Biden has correctly billed his plan an “American Rescue Plan,” rather than as a “recovery” or “stimulus” program. If successful, the package will stem the pandemic, stave off a variety of social calamities, and prevent the collapse of state and local government services. 

Economic reconstruction is important; but it is a separate objective that can be advanced in a second package. Biden has made sure to acknowledge this point: once the rescue plan has been implemented, the reconstruction can begin, with an emphasis on infrastructure, energy, and climate policy.

Among other things, this second phase can be used to put America’s advanced sectors back to work in the service of public purpose and social need.

This sequencing is crucial, because these sectors will not simply revive and return to their previous positions in the economy. 

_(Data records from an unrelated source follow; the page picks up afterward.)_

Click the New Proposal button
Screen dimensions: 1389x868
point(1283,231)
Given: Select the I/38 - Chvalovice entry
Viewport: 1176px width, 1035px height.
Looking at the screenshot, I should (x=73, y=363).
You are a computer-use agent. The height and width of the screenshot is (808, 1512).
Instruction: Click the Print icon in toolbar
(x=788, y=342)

Now that the pandemic has upended aerospace, commercial and retail construction, the energy sector, and much else, a wide array of skills and resources will need to be reallocated. A second-phase economic program can guide the way.

Most important, Biden’s plan made no mention of Wall Street shibboleths about budget deficits or the national debt. 

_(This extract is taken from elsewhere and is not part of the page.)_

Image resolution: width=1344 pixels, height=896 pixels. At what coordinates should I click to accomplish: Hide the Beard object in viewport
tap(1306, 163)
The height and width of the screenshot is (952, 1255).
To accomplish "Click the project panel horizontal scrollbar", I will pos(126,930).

It does not propose merely temporary measures that will be reversed later, nor does it appeal to economic forecasts to cover a gap between the program’s outlays and results. 

Given the orthodox cast of Biden’s economic team, this is especially encouraging to see. Having committed to an ambitious agenda at the outset, it will be somewhat more difficult for his people to backslide later on.

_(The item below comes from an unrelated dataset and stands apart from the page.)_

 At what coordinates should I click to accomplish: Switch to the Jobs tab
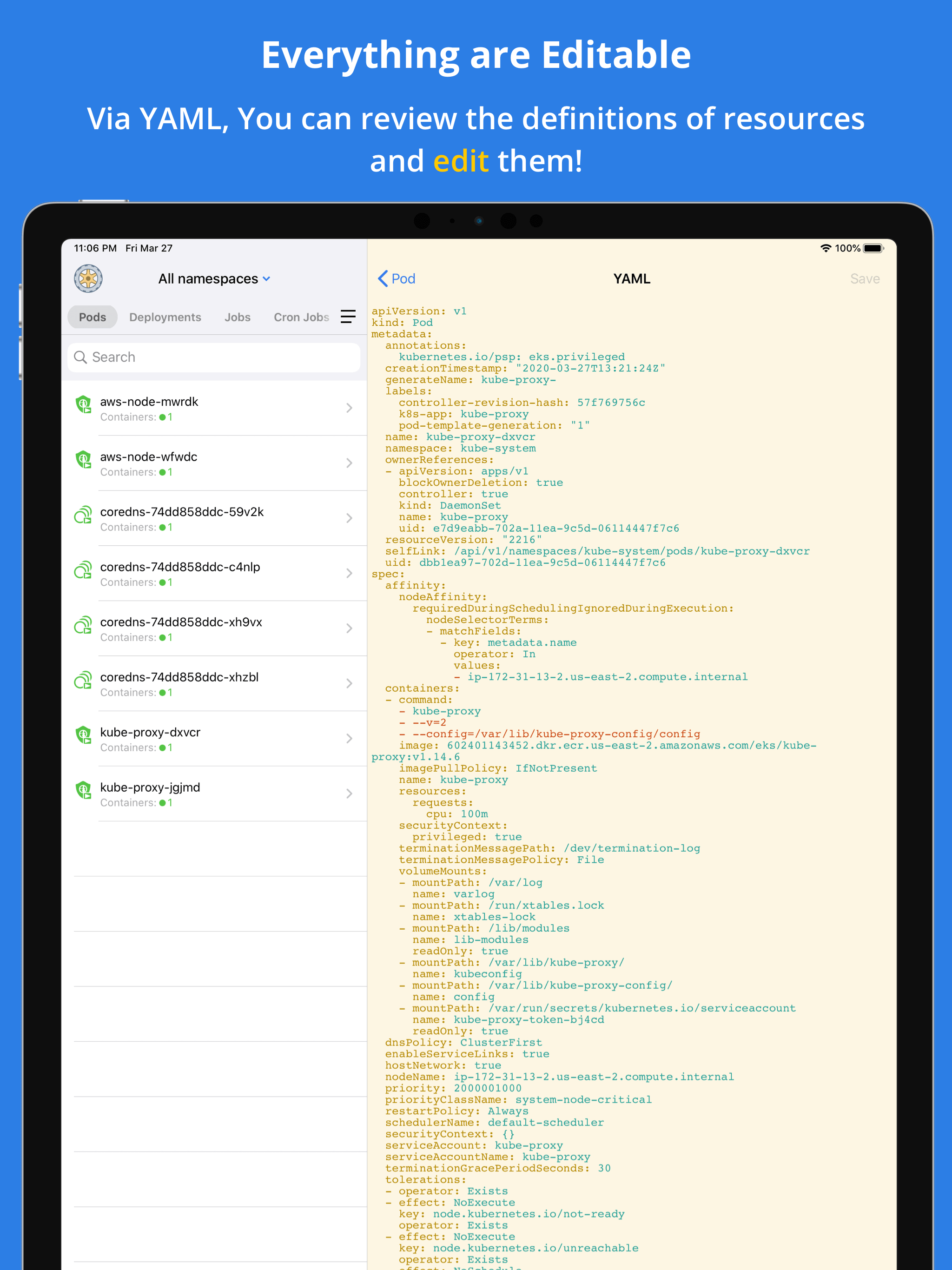pos(237,317)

Still, three things that are missing from the Biden package will need to be taken up in due course. 

First, neither the public-health programs nor the infrastructure, energy, and climate initiatives will provide enough jobs to offset the losses in America’s vast services sector. 

Following the inevitable decline of office and retail work and the disappearance of a wide range of in-person services that could not survive the pandemic, middle-class Americans have retreated into their suburban homes. 

It is already clear that, sooner or later, a guaranteed public or non-profit jobs program will need to be put on the table.

Second, in order to return to viability, many services and small businesses will need to move to new ownership and cost-sharing arrangements, which can best be achieved through cooperative structures with appropriate local oversight and financing. 

And similar arrangements will be needed to sustain the work of artists, actors, musicians, and writers. 

As in the New Deal, America’s creative people need (and deserve) support that the commercial economy will not be able to provide.

Lastly, once the immediate crisis has passed, emergency measures to defer rent, mortgages, health bills, and student loans will need to be submitted to a system that can write down, cancel, or settle unpayable debts in a fair and orderly fashion.

These later steps presuppose the earlier ones. But following a magnificent inauguration, we are already seeing the first rays of coherent, qualified, dedicated, and serious leadership. Biden is certainly capable of meeting the emergency at hand, and he has already seized the moment. 

The country now must demand that Congress approve his program immediately.

James K. Galbraith, a former Executive Director of the Joint Economic Committee, is Professor of Government and Chair in Government/Business Relations at the Lyndon B. Johnson School of Public Affairs at the University of Texas at Austin. He is the author of Inequality: What Everyone Needs to Know and Welcome to the Poisoned Chalice: The Destruction of Greece and the Future of Europe.